The Australian Broadcasting Corporation's decision to give Richard Spencer a platform is presumed to be legitimate; a protester's decision to deny him one is presumed not to be. The University of California's decision to host Milo cannot be questioned, while the decision of the students and local community to shut him down must be denounced. (In other situations, the principle is ambiguous. Had Shia LaBeouf constituted the legitimate authority to [shout down](http://www.slate.com/blogs/browbeat/2017/01/23/shia_labeouf_faced_off_with_a_white_supremacist.html) a white supremacist who attempted to shout a Nazi slogan on a livestream he had set up?)

The liberal will respond that because we voted for our elected representatives, everything that they do, everything that legally constituted institutions do, and anything that is consistent with the laws of private property, is legitimate. All else is dangerous and subversive, and risks anarchy, fascism, or worse.

But for radicals, America is not [already great](https://www.salon.com/2016/07/28/america_is_already_great_president_obamas_moving_dnc_speech_lifts_hillary_destroys_trump/), nor is it completely democratic. And so we are under no obligation to grant legitimacy to the existing order.

This is, and always has been, a crucial dividing line between liberals and radicals. It's not that we necessarily think it's ideal to decide questions of speech--or anything else--through ad-hoc clashes between protesters and institutionalized power. What we insist on, however, is that the legitimacy of the state and of other institutions of capitalist society can be *questioned*. This presumption is necessary to justify even something as basic as [waging an illegal strike](http://www.nytimes.com/2006/04/11/nyregion/transit-union-leader-sentenced-to-10-days-in-jail-over-strike.html) or marching without a permit. But it leads, for some socialist traditions, all the way to the idea that in truly revolutionary situations (which is far from where we are now), an actual [dual power](https://www.marxists.org/archive/lenin/works/1917/apr/09.htm) can be constituted, with new institutions arising to contest and eventually replace the existing ones.

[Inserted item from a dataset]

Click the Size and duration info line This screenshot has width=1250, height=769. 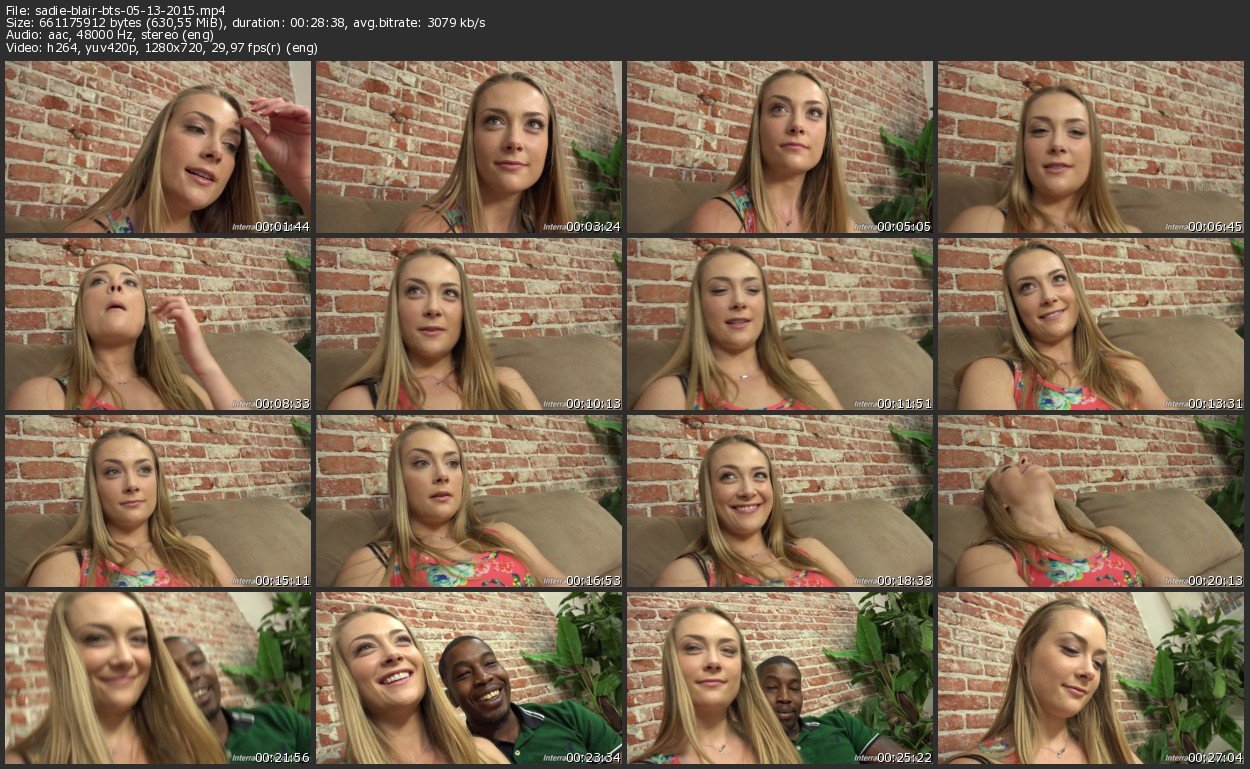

Liberals instinctively resist these ideas, and fall back on their reverence for the process, the procedure, and the rule of law. But it will be interesting to see how their thinking develops in the era of Trump.

For we are now living in a moment where the executive intends to rule by decree, and where its agents cavalierly [defy](https://foreignpolicy.com/2017/01/29/white-house-defies-courts-as-chaos-protests-and-lawsuits-erupt-over-immigration-ban/) direct court orders. And at the same time, also one where, as Corey Robin [argues](https://www.jacobinmag.com/2017/02/trump-pence-presidency-executive-orders/), many horrors are completely achievable within the boundaries of the traditional institutions and rules. If all the rusty machinery of American constitutional democracy is so easily disregarded, or so easily turned to evil purposes, what will become of the liberal insistence that it is only the old institutions, and not the masses in motion, who represent a legitimate order?